Eastward-Propagating Tropopause Folds Amplify Winter Rainfall of Yangtze River Valley

This study analyzes 40 years (1981–2020) of ERA5 reanalysis data to investigate the impact of winter tropopause folds (TF) on precipitation in the Yangtze River Valley. While previous studies have focused on local effects of TF over the Qinghai–Tibet Plateau (QTP), our results reveal that TF are systematically propagating weather events. Originating in QTP, TF propagates eastward thousands of kilometers and significantly affecting precipitation downstream. During intense TF years, averaged total winter precipitation in the Yangtze River Valley increases by 30–50 mm. TF induces a zonal dipole pattern of precipitation, with positive anomalies to the downstream and negative anomalies to the upstream, shifting downstream with TF. With the passage of the TF, positive precipitation anomalies of 3-5 mm·d-1 were observed in the Yangtze River Basin. Further analysis indicates that the TF will trigger an intrusion of high vortex air in upper troposphere, and will induce a cold vortex downstream and a warm high-pressure anomaly upstream at around 500 hPa, which will further disrupt the water vapor in lower troposphere.

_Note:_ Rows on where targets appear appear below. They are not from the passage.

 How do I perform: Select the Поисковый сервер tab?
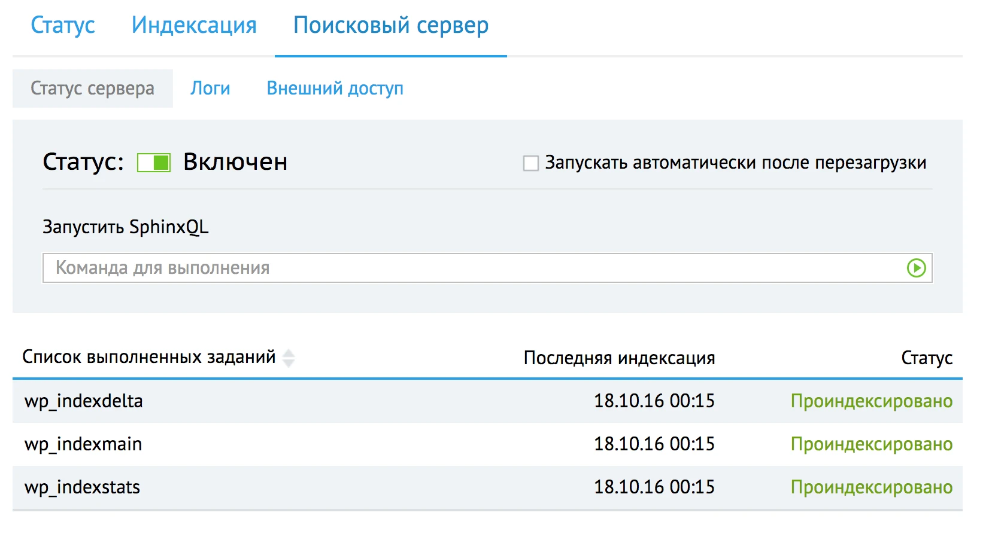point(391,25)
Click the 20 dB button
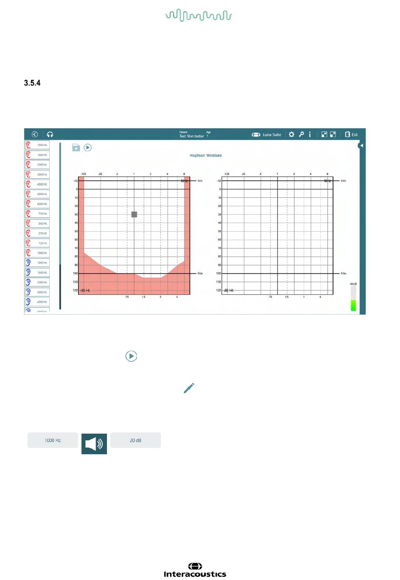The image size is (400, 580). tap(136, 440)
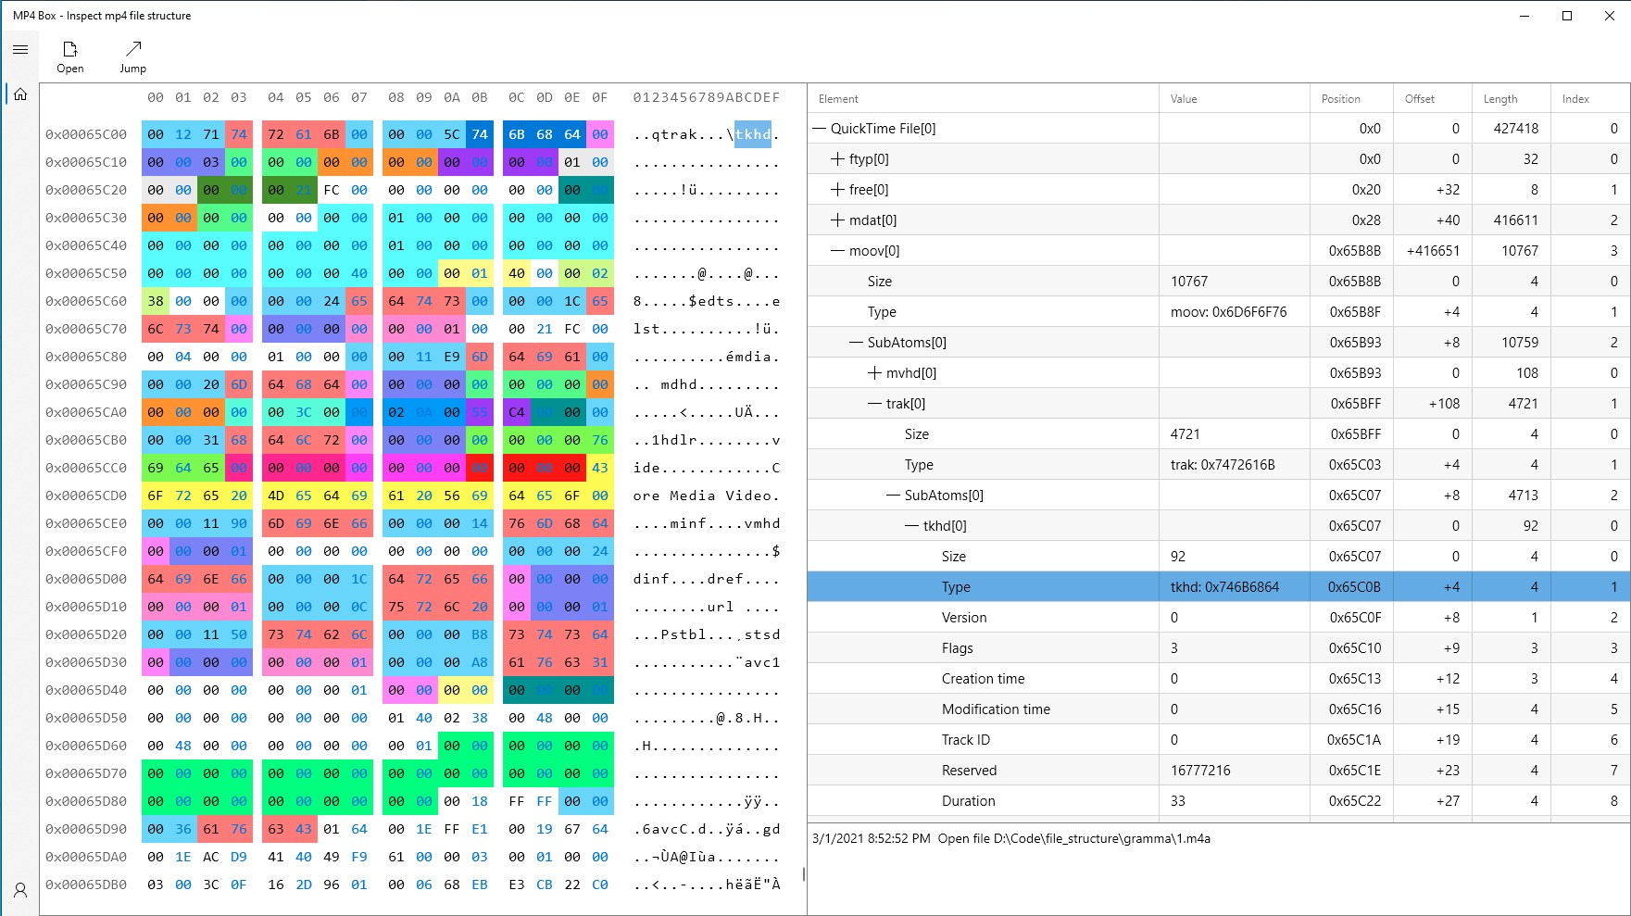Click the highlighted tkhd ASCII text

coord(752,134)
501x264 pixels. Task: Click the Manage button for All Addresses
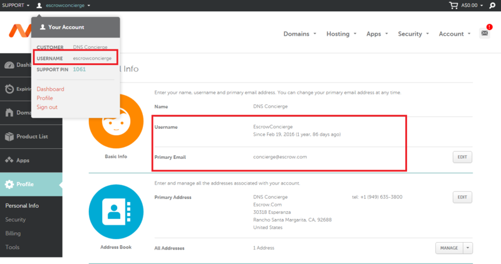tap(448, 248)
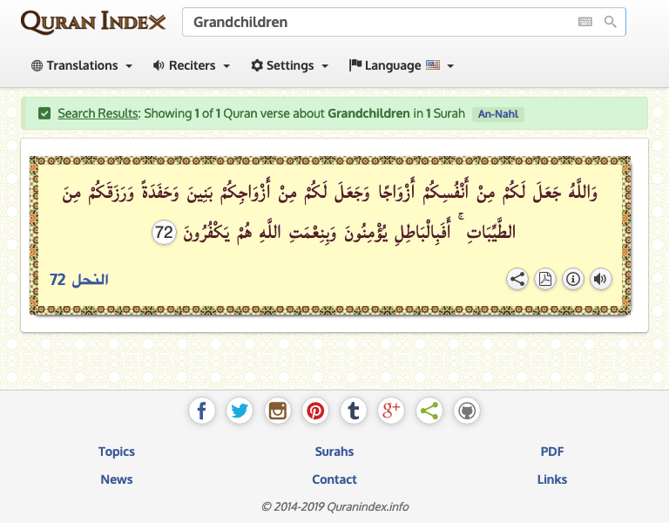Click the An-Nahl surah badge
Image resolution: width=669 pixels, height=523 pixels.
(x=498, y=113)
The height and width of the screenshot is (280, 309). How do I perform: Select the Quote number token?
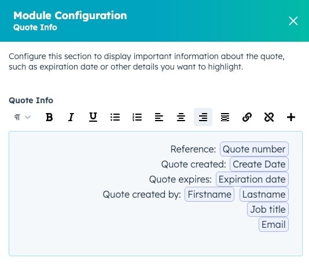coord(254,149)
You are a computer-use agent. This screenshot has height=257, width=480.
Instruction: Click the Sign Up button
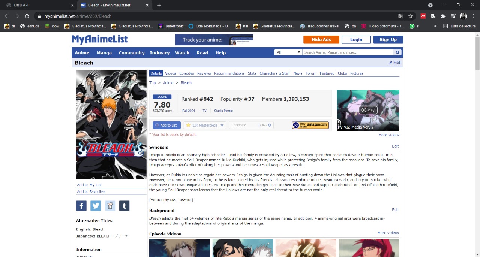(x=388, y=39)
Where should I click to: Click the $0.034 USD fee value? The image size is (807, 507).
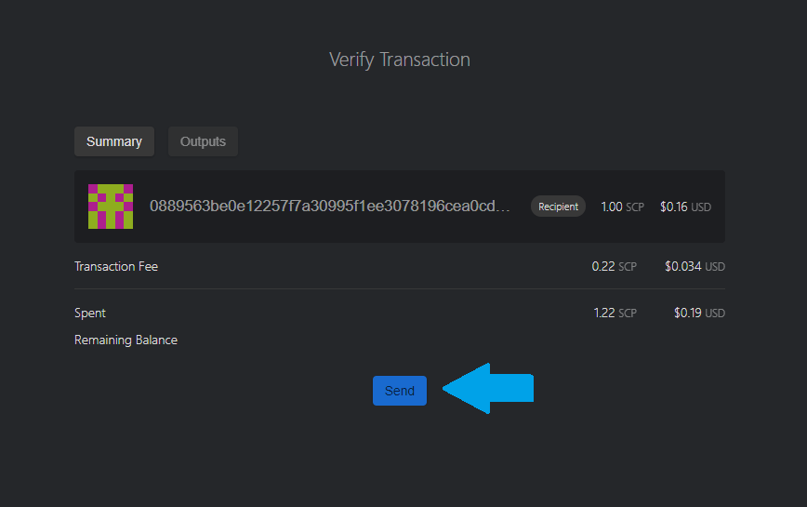pyautogui.click(x=695, y=266)
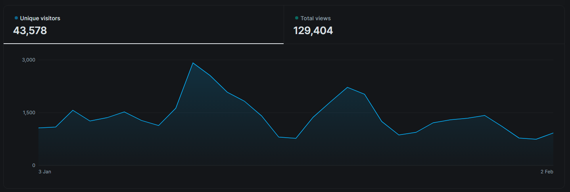Click the 3,000 y-axis label
This screenshot has width=570, height=192.
[x=29, y=60]

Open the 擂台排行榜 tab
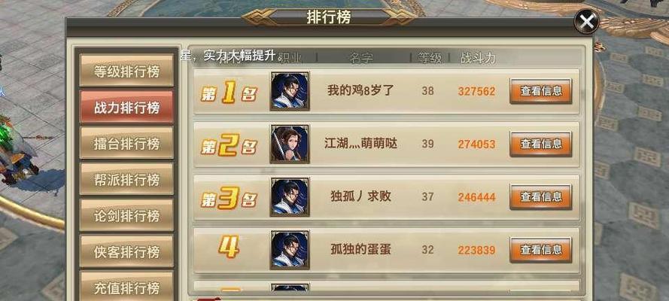126,144
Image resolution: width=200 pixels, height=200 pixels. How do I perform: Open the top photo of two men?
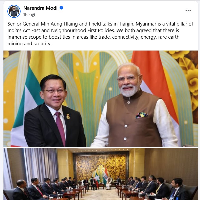click(x=101, y=99)
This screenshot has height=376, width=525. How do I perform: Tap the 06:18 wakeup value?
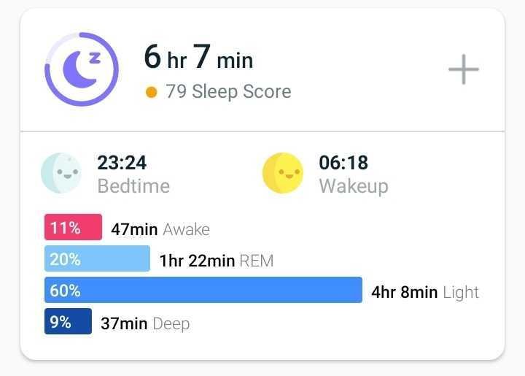pyautogui.click(x=343, y=163)
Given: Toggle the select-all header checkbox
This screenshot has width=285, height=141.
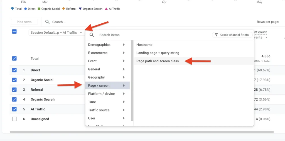Looking at the screenshot, I should [14, 32].
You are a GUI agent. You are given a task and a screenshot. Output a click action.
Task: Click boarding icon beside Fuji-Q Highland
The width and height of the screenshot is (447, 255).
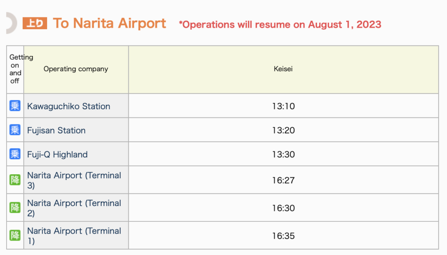[x=15, y=154]
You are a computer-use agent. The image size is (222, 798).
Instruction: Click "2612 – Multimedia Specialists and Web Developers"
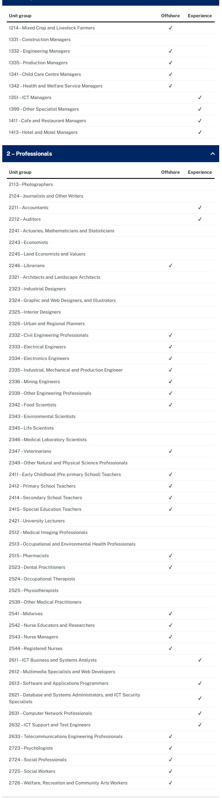62,671
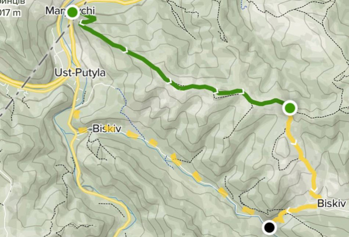Click the elevation label ending in 17 m
The image size is (349, 237).
tap(10, 12)
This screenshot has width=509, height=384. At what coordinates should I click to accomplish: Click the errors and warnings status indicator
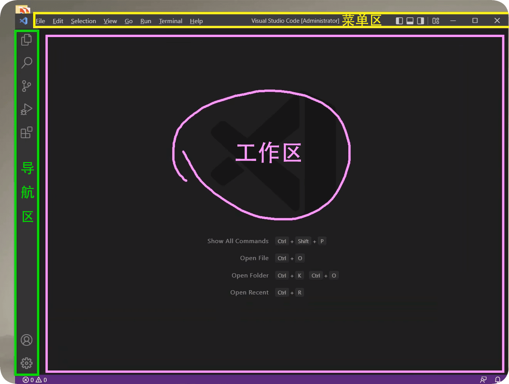click(x=35, y=380)
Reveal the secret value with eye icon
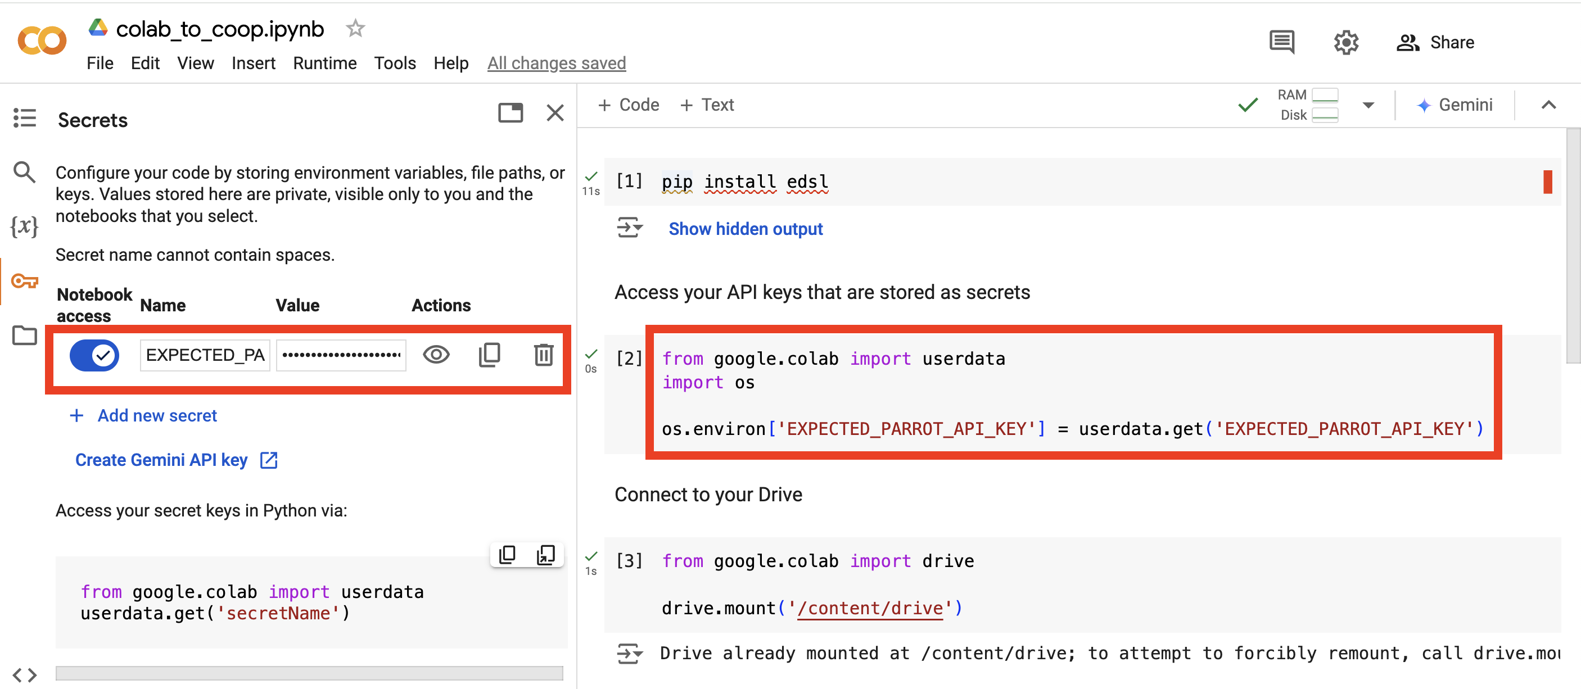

In addition, the strong boundary of the TF impedes the westerly jet and alters the vertical motion of the troposphere, leading to subsidence upstream and convective rise downstream. It is proposed that the systematic eastward propagation of the TF influences local advection and convergence-divergence processes, which anchors the precipitation patterns in the Yangtze River Valley. These findings emphasize the importance of the TF as a moving weather system that exerts a cross-regional influence on Yangtze River Valley precipitation.